Hypoxia and Omomyc cross-regulate gene expression program.

Figure 1: Hypoxia and Omomyc cross-regulate gene expression program. A. GSEA analysis of Omomyc regulated genes in normoxia (left panel) and in hypoxia (right panel) for all the hallmark gene sets of the Molecular Signature Database, MSigDB. B. GSEA analysis of hypoxia regulated genes in U87FO cells. Hypoxic versus normoxic U87FO cells (left panel) and hypoxic, DOX-treated, U87FO cells versus nomoxic U87FO cells (right panel). C. GSEA based on the comparison between hypoxic U87FO cells versus hypoxic, DOX-treated U87FO cells. The analyses were performed on RNA-seq data from 3 biological replicates.

Omomyc reduces HIF1A binding to the promoter of specific target genes

U87FO cells were grown for 48 hours with or without DOX and exposed for an additional 5 hours to vehicle or to 130 nM deferoxamine (DFX), a hypoxic mimetic drug that prevents the rapid oxygen-dependent degradation of HIF1A. Omomyc per se did not alter HIF1A protein level with or without DFX treatment (Figure 2A left).
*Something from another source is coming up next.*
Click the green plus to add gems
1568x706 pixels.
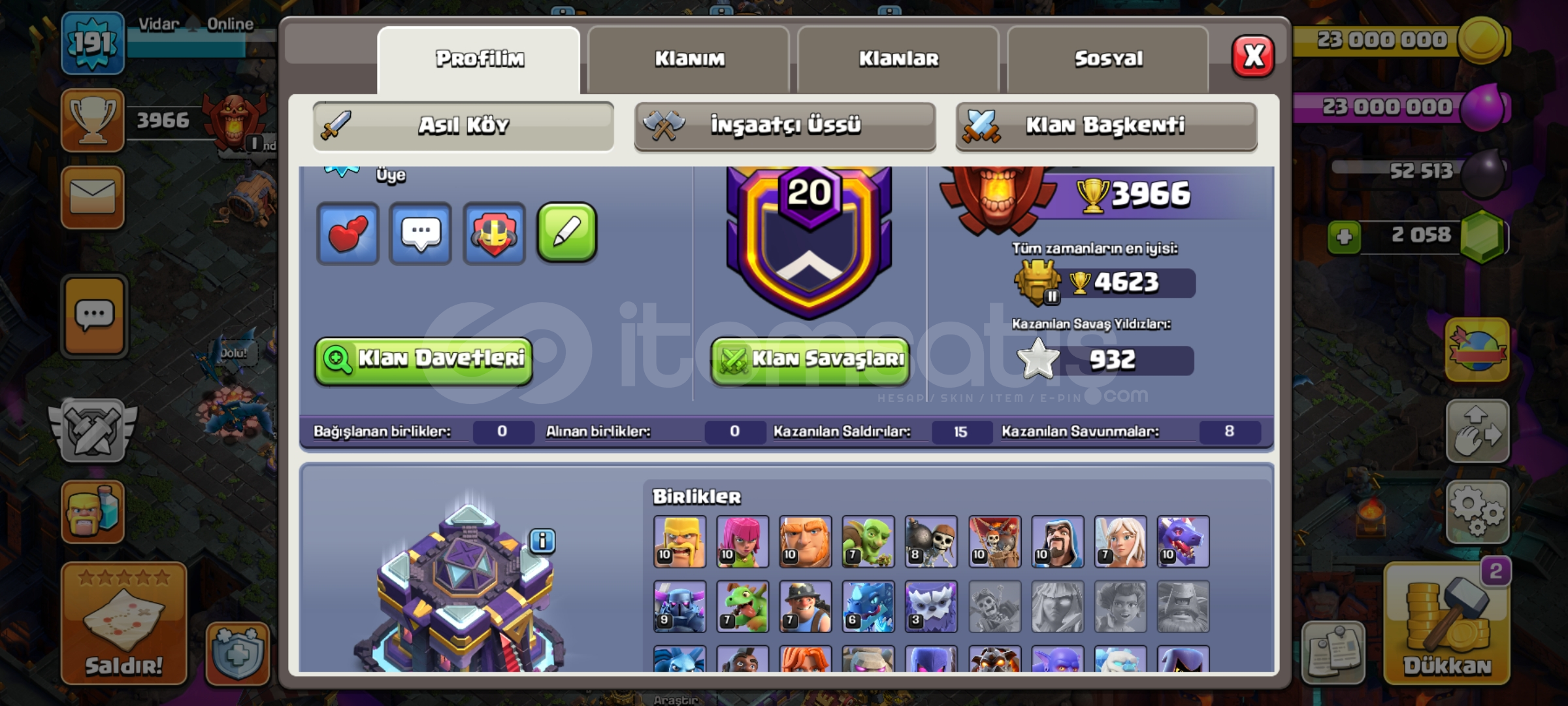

Similar results were observed in response to hypoxia, Figure 2A right. By Chromatin immunoprecipitation (ChIP)-sequencing analysis using a HIF1A antibody, we found that HIF1A bound to approximatively 1200 promoters, being strongly enriched in the chromatin region near the transcription starting site (Figure 2B). DOX treatment caused a reduction of HIF1A binding to promoters, to a variable extent. Importantly we previously showed that Omomyc does not bind to HIF-1A [22]. We identified three gene clusters: i) cluster 1, where HIF1A binding was strong and minimally inhibited by Omomyc, ii) cluster 2, characterized by a more modest HIF1A binding and a more pronounced Omomyc inhibitory effect, and iii) cluster 3 with a weak HIF1A binding, essentially limited to the transcription start site, strongly inhibited by Omomyc (Figure 2C).
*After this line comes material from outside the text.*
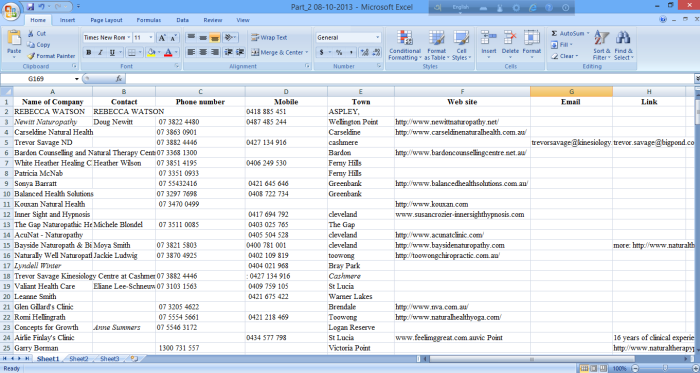
Task: Open Find & Select binoculars icon
Action: (x=623, y=46)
c-MYC inhibition destabilizes HIF1A binding to target promoters

Figure 2: c-MYC inhibition destabilizes HIF1A binding to target promoters A. Western blot analysis on U87GFP and U87FO cells pretreated for 48h with DOX and then exposed for 5h to DFX (left panels) or to hypoxia (right panels). DOX treatment induced Omomyc expression (Lanes 6 and 8). DFX- and hypoxia -induced HIF1A protein stabilization is not impaired by Omomyc expression (Lanes 3, 4, 7 and 8). B. ChIP-seq analysis of HIF1A binding to DNA of U87FO cells without or with Omomyc induction for 48 hours and without or with DFX treatment for 5h. Shown are ± 2kb regions centered on all the TSSs and the color scale represents tags per 50bp. C. Density maps of the three HIF1A gene clusters determined by Seqminer.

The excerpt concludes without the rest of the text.